【2019.5.21】VNの色

オートホワイトバランス (白優先) で撮ると青っぽさが浮き出る(正確にはシアン)

VNの色は再現が難しい。光の当たり方によっても変化が大きいけれども、見た目と撮影した写真データとのギャップが大きい。

上の写真はNikon D5で白優先のオートホワイトバランスでJPG撮影したもの。

こんな色ではなかったなぁ。もっと濃い緑色の印象が強いなぁ。

そこで、ベトナム航空のウェブサイトを見てみると、、、

https://www.vietnamairlines.com/jp/ja/plan-book/our-fleets

おそらく写真だと再現性が難しかったんじゃないかな。

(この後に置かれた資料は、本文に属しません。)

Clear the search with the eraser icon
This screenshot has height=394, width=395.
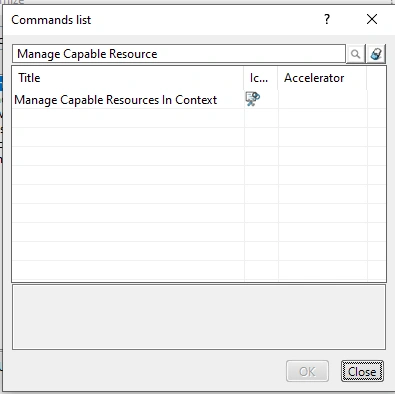[376, 54]
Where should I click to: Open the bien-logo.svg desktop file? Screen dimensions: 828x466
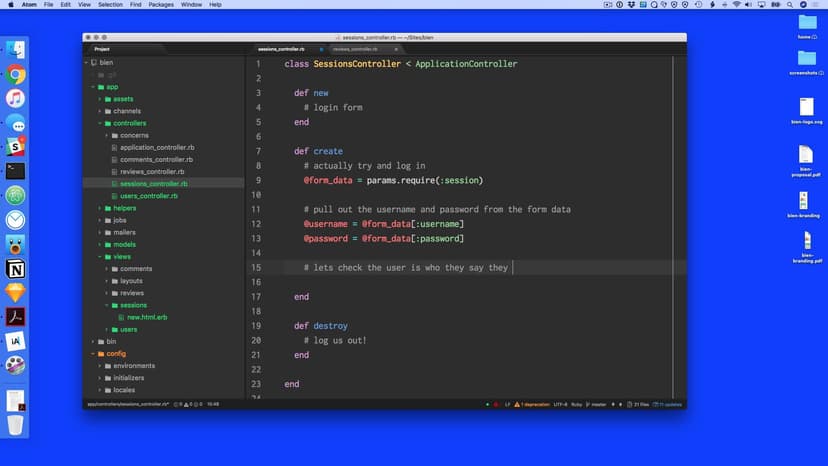806,108
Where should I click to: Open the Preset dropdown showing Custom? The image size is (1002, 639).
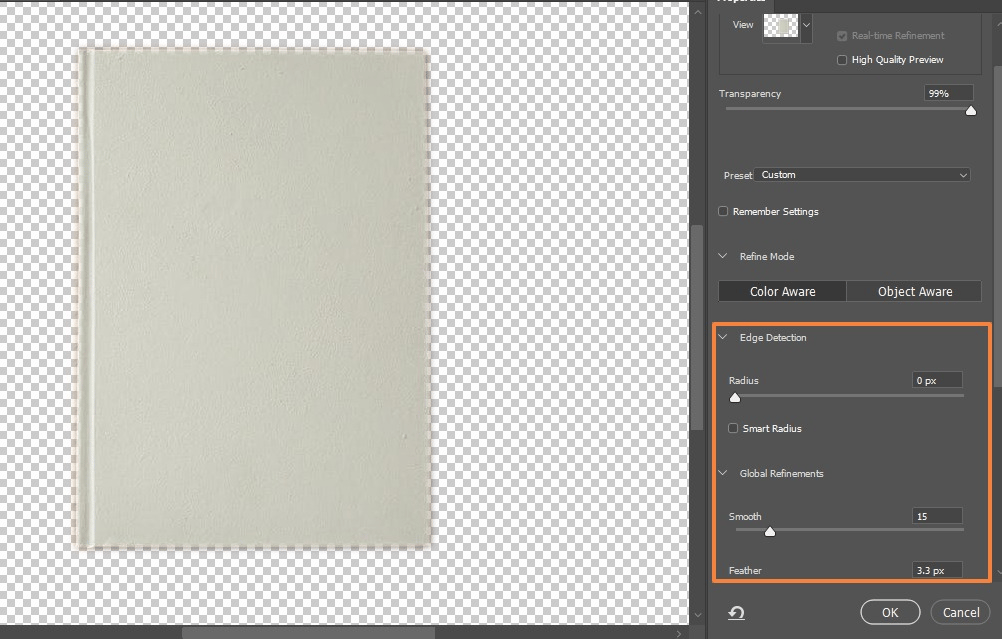[x=862, y=175]
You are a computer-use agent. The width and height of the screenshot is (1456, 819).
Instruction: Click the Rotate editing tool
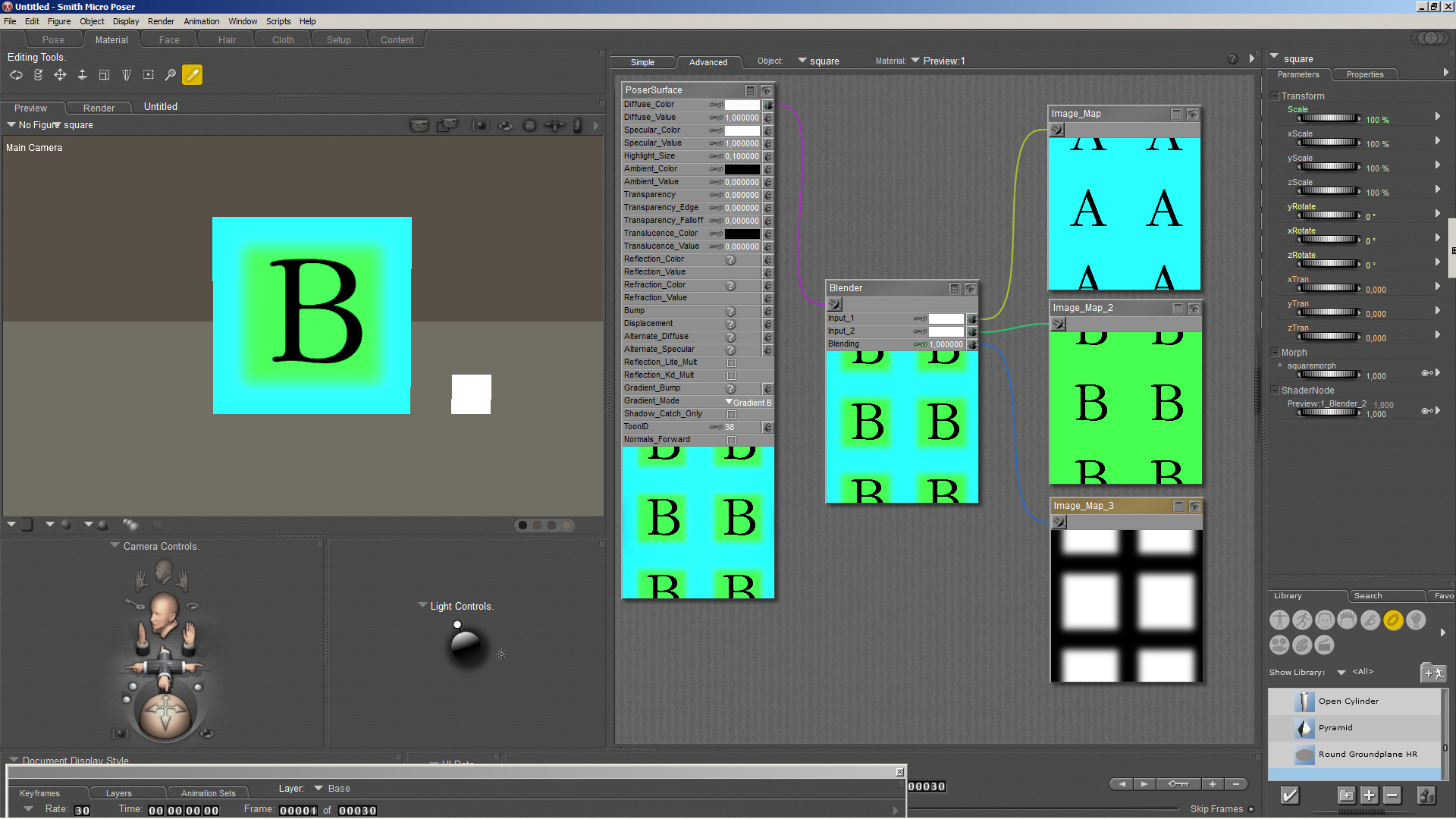click(16, 75)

イラストしかなかった。

その色を参考に「シアン系」の色相を回して見て色を探ってみる。

ウェブサイトのイラストには近くなった。でもね、現場ではもっと濃くて深い緑色を感じるんだよね。

イメージとしてはこのぐらいの印象。

これでもまだゴールではない気がするけれど、なかなか再現するのが難しい。

ウェブサイトでは ↑ の色味なんだけれど

印象は ↑ こっちの方が近い。

これよりは

こっちな気がする。

これね、いま予定があるわけではないのだけれど、もしVNのフライトレポートの仕事が入ったとき。もしくはVNが特集されるとき、印刷される写真データの追い込み方を想定しておかなければと思うのね。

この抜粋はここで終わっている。